Türkiye'deki sağ siyasetin böyle bir Ordu alerjisi var. Biraz kazıyınca Cumhuriyet’e yönelik önyargılarının temelinde de bunun yattığını görürsünüz.

Biraz daha kazıyın…

Kazıyalım.

Ne çıktı?

Abdülhamit’in indirilişine ulaştık galiba. Onu mu kastediyorsun? Ordu, Padişah indirdiği için kötüdür gibi bir peşin hükümleri var. Buna 27 Mayıs’ı da ekleyin. Türk sağının bu kompleksten kurtulması lazım. 15 Temmuz’da TSK’nın rolü belirleyicidir.

Önceki gün Kıbrıs Barış Harekatı’nın 50. Yılını kutladık. Harekât günlerini hatırlıyor musunuz?

Çok hoşuma giden bir soru sordun. Çünkü Harekât günü ben Toprak Mahsulleri Ofisi’nde Sosyal İşler Müdür Yardımcısıydım. Nöbetçi memurluk diye bir şey vardı o zaman. Sivil savunma uygulaması. Benim nöbet günümdü o gün. Biraz sonra bir Albay geldi.
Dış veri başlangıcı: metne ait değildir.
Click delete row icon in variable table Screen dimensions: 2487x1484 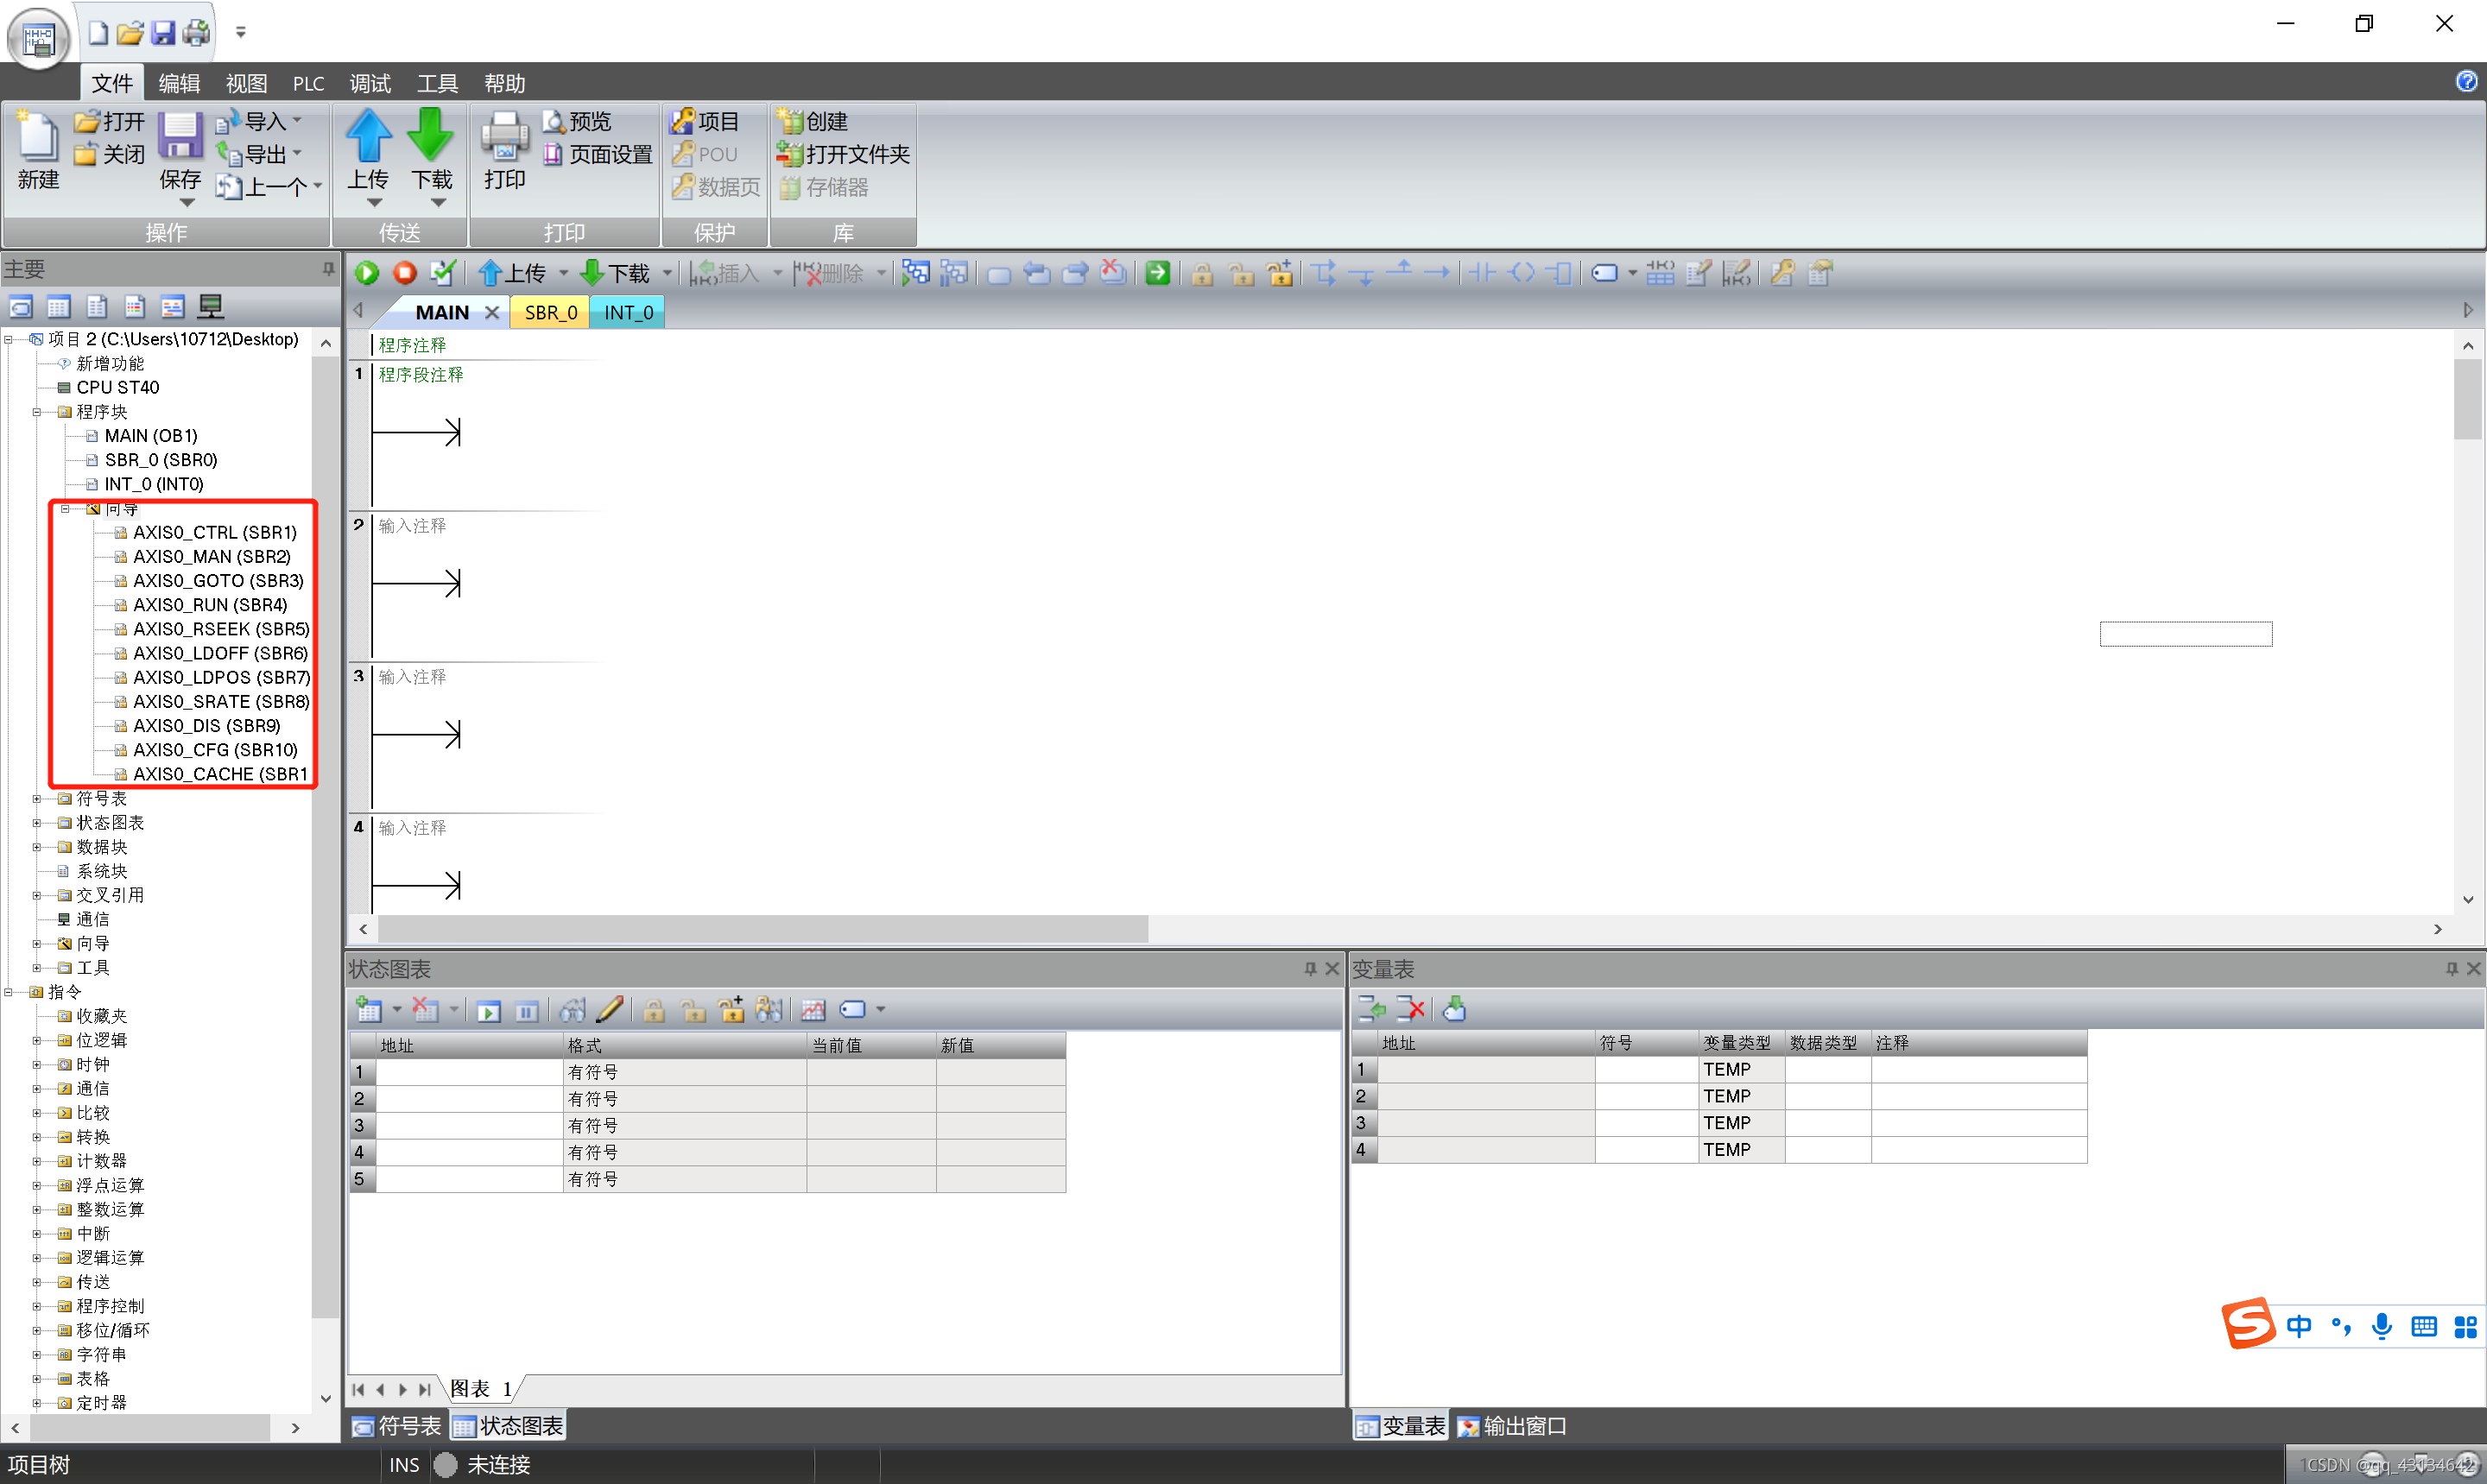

Radyonu açık tut dedi. Devamlı radyoyu dinle. Saat 12.24'te bir türkü okunacak dedi.

Neydi türkü?

‘Pazarda bal var gelinim, pazarda bal var’ diye bir türkü. O türküyü duyar duymaz, elektrikleri kestir diye talimat verdi. Bir de ‘Bu kadar yürekten çağırma beni. Bir gece ansızın gelebiliriz’ şarkısını söyledi. Rum radyoları alay ediyorlarmış. ‘Bekledim de gelmediniz’ diye. Ona yanıt. 1967'den 1974'de kadar Türkiye müdahale, edecek, edebilir, etti deniliyordu. Ben bir talimat gönderdim İskenderun'dan. Fakat benim imzam yeterli olmuyor. İkinci bir imza da lazım. Toprak Mahsulleri Ofisi’nin telsizcisini çağırdım. Çünkü ben kullanmayı bilmiyordum. Telsizle talimatı ilettim.

Nedir talimat?

İskenderun ve Mersin'deki müdürlüklerimizin elindeki bütün hububatın Türk Silahlı Kuvvetleri'ne teslim edilmesi talimatını ilettim. Fakat Biraz da endişe etmeye başladım.

Tek imzalı olur mu diye. Oradan ikinci imzayı at diye geri gelir diye ama gelmedi. Fakat ertesi gün oldu. Genel müdürümüz geldi, beni de çağırdı. Herhalde fırça atacak dedim. Beni tebrik etti. Nöbetçi memur olarak görevini çok iyi yapmışsın dedi. Böyle bir anım vardır. Benim çok hoşuma gider.

Rauf Denktaş'la bir mesainiz oldu mu acaba?

Denktaş’la, Belediye Başkan Yardımcısı olduğum zaman, Emin Değer’le birlikte, bir yemekte denk gelmiştik. Sonra Afyon'da bir panelde birlikteydik. Hepsinden önemlisi Lozan’da Doğu Perinçek yargılanırken geldi bizimle birlikte en önde yürüdü. Mücadele dolu bir insandı.

Kıbrıs'la ilgili genç okurlarımıza önereceğiniz bir kaynak var mı?

Sen öner hep bana sorma. Bakalım ne önereceksin?

Turgut Özakman’ın ‘Şu Çılgın Türkler – Kıbrıs’ kitabı önemli. Kıbrıs’taki Mücahitlerin mücadelesini ve Çıkarma Harekatı’nın tüm ayrıntılarını çok canlı, duygusal anlatıyor. Okurken gözleriniz yaşarıyor. Mutlaka okunması lazım.

Kıbrıs’ın filmleri yapılmalı, belgeselleri çekilmeli. TRT bu konuda projeler yapmalı.